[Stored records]
****************************************
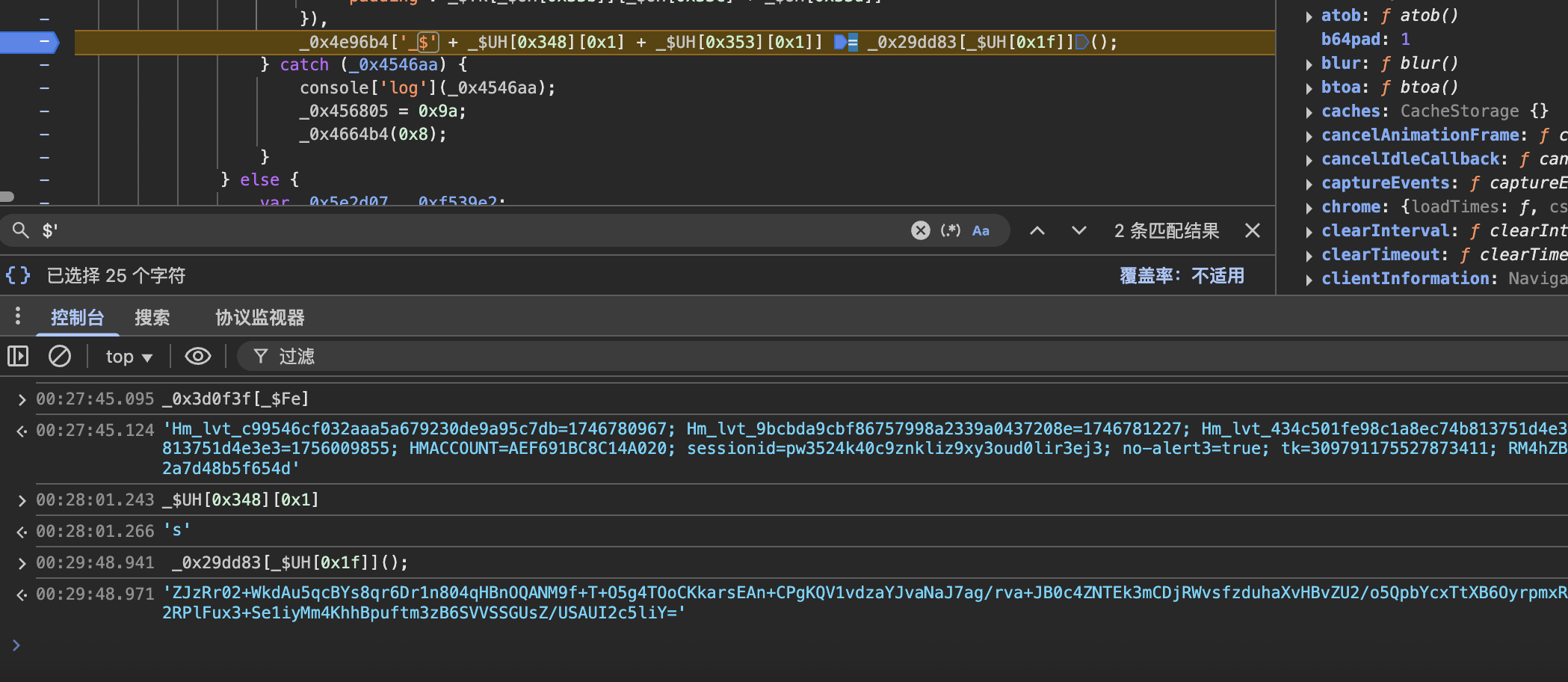Toggle match case option
Image resolution: width=1568 pixels, height=682 pixels.
[x=981, y=231]
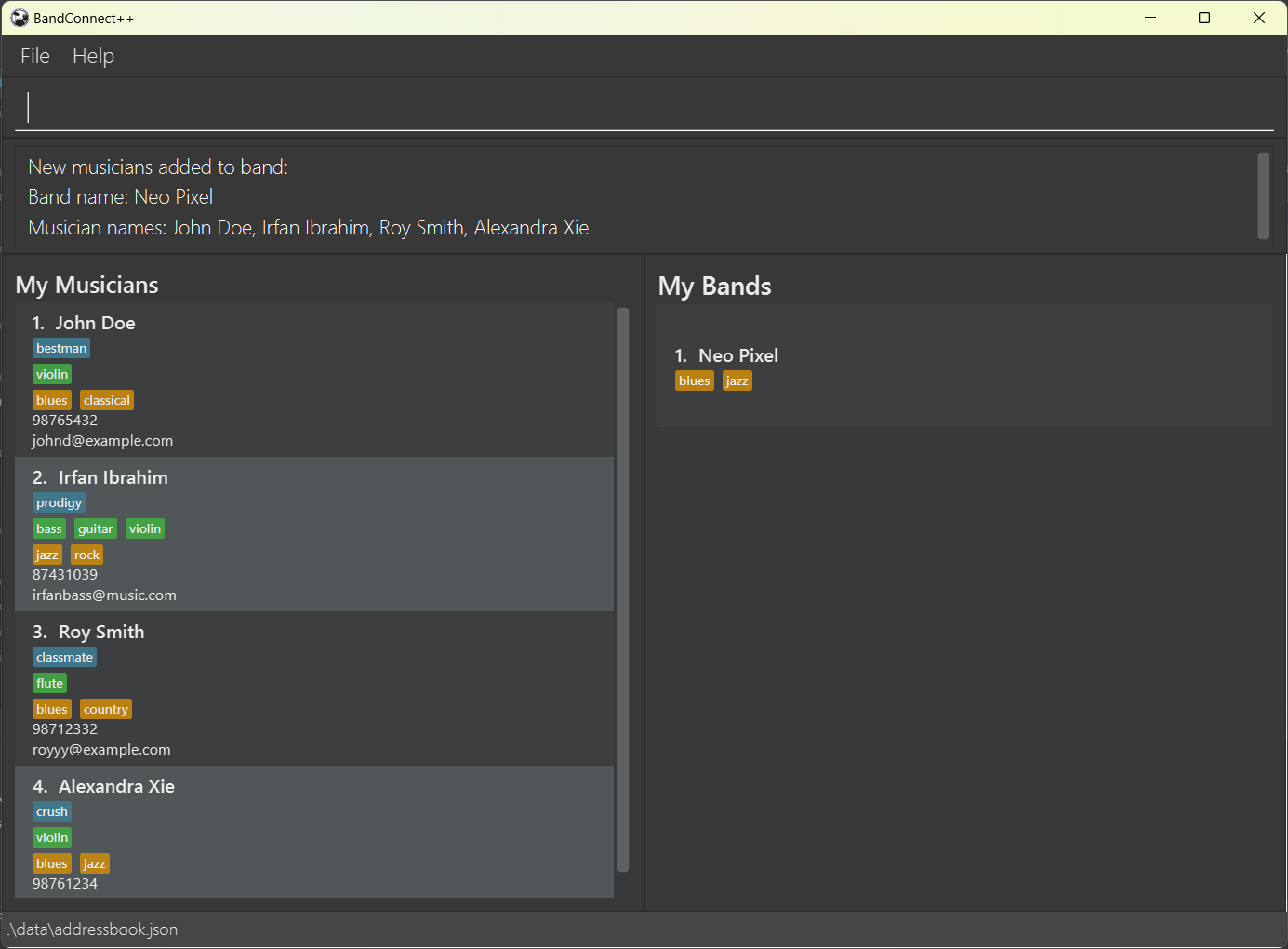Open the File menu
Screen dimensions: 1288x949
tap(35, 57)
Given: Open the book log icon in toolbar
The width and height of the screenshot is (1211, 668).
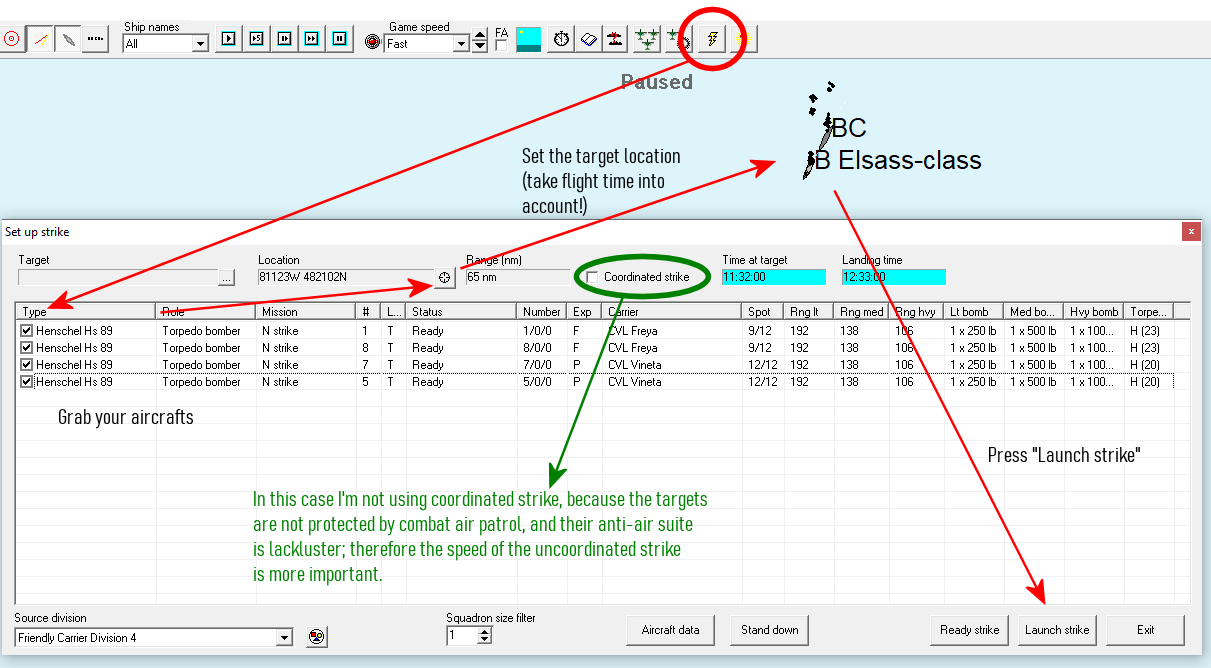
****************************************
Repeat exactly and only the lines from the one holding "Given: Open the book log icon in toolbar" through the final line of the entries; no pictures.

Given: Open the book log icon in toolbar
The width and height of the screenshot is (1211, 668).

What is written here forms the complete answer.